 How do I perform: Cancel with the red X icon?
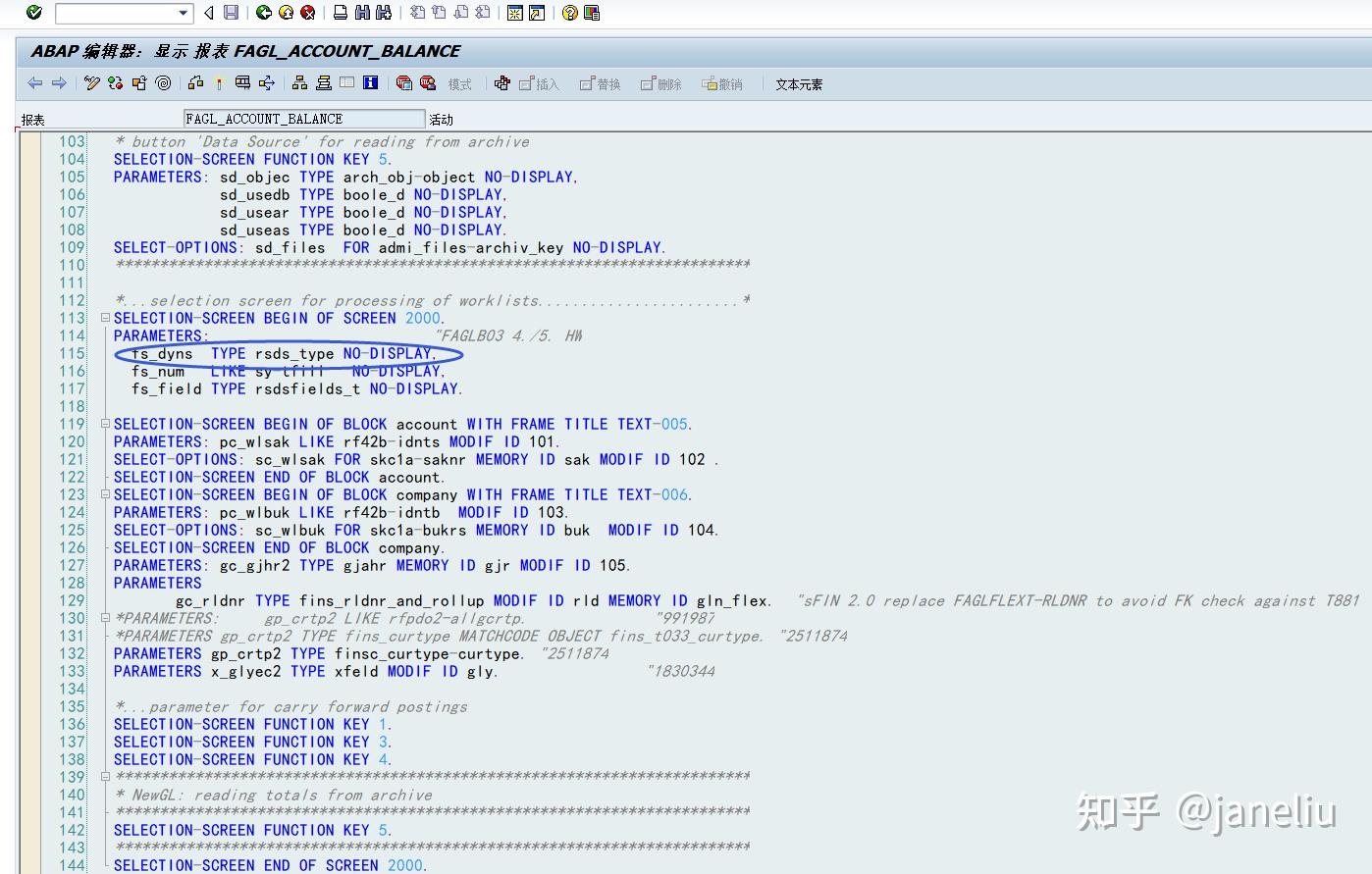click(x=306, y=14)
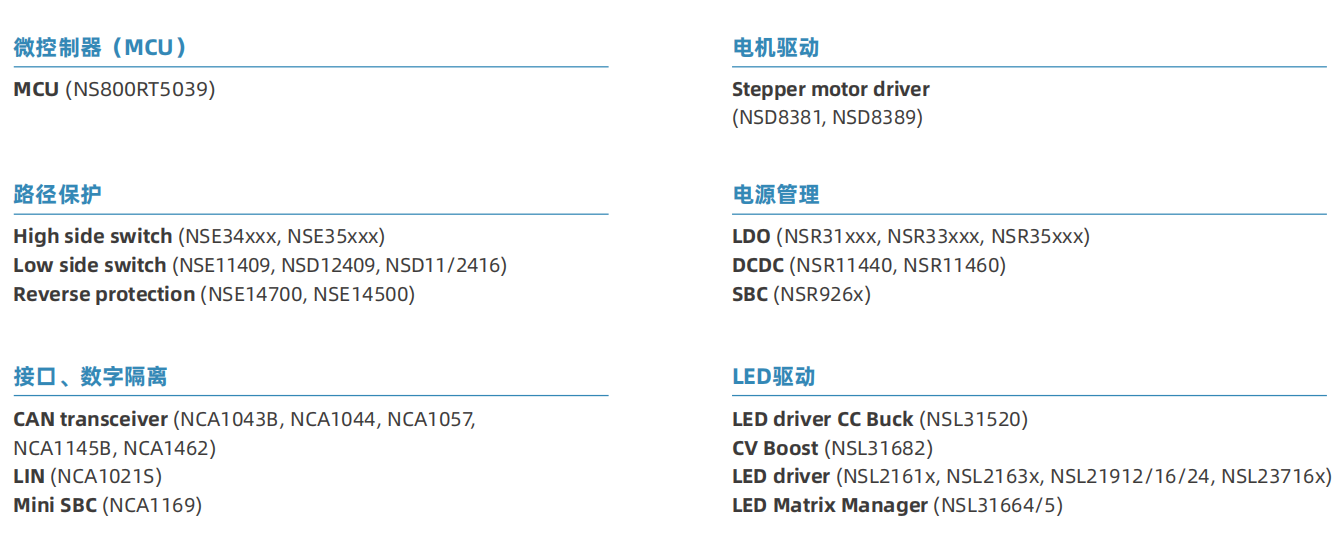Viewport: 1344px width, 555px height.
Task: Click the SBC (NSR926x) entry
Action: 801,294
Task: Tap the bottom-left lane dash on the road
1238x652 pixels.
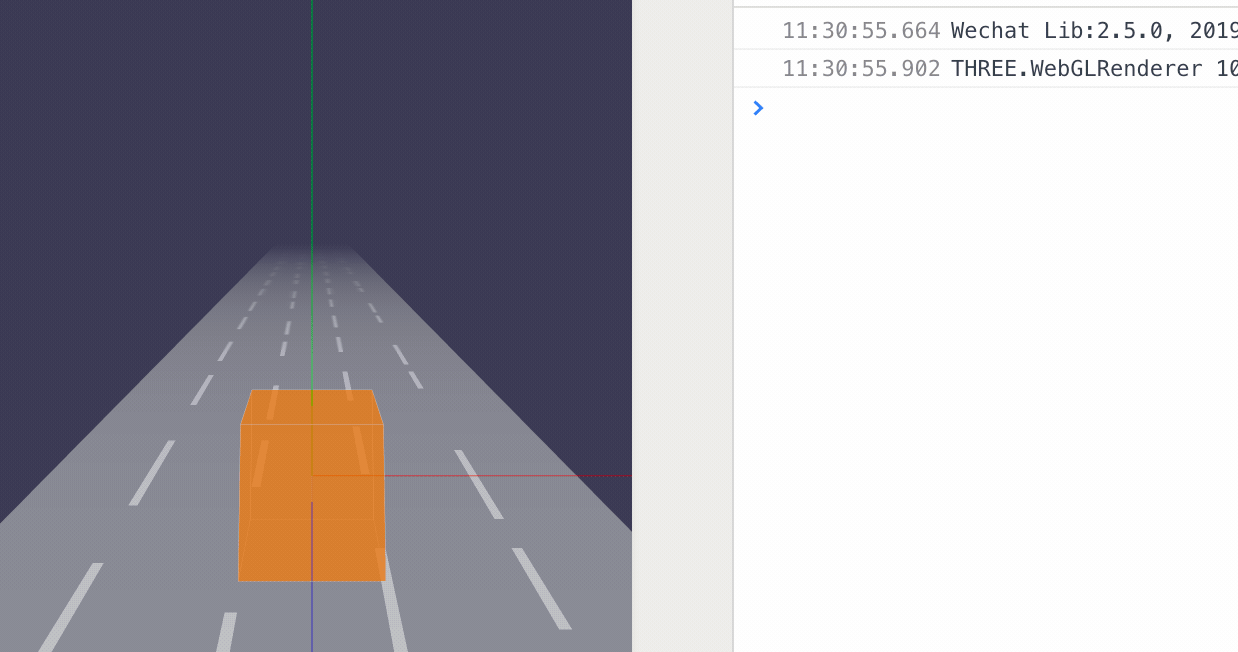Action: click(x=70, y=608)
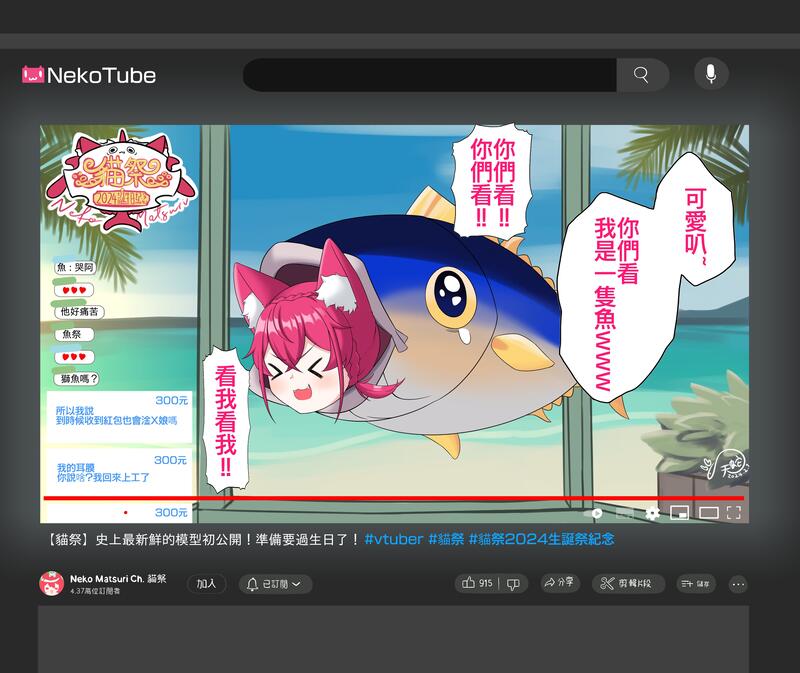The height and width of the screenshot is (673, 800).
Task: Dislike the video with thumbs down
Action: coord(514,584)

□ □ □

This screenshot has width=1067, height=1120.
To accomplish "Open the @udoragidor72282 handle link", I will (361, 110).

□ □ □

- _Required work_:
Set the pictures aside and reproduce exactly the lines above, from the line holding "How do I perform: Cancel" through the line holding "Task: Tap the", both included, with nothing else.

- _Problem solution_:
 How do I perform: Cancel with the red X icon?
click(x=306, y=14)
Viewport: 1344px width, 555px height.
Task: Click the SBC (NSR926x) entry
Action: 801,294
Task: Tap the bottom-left lane dash on the road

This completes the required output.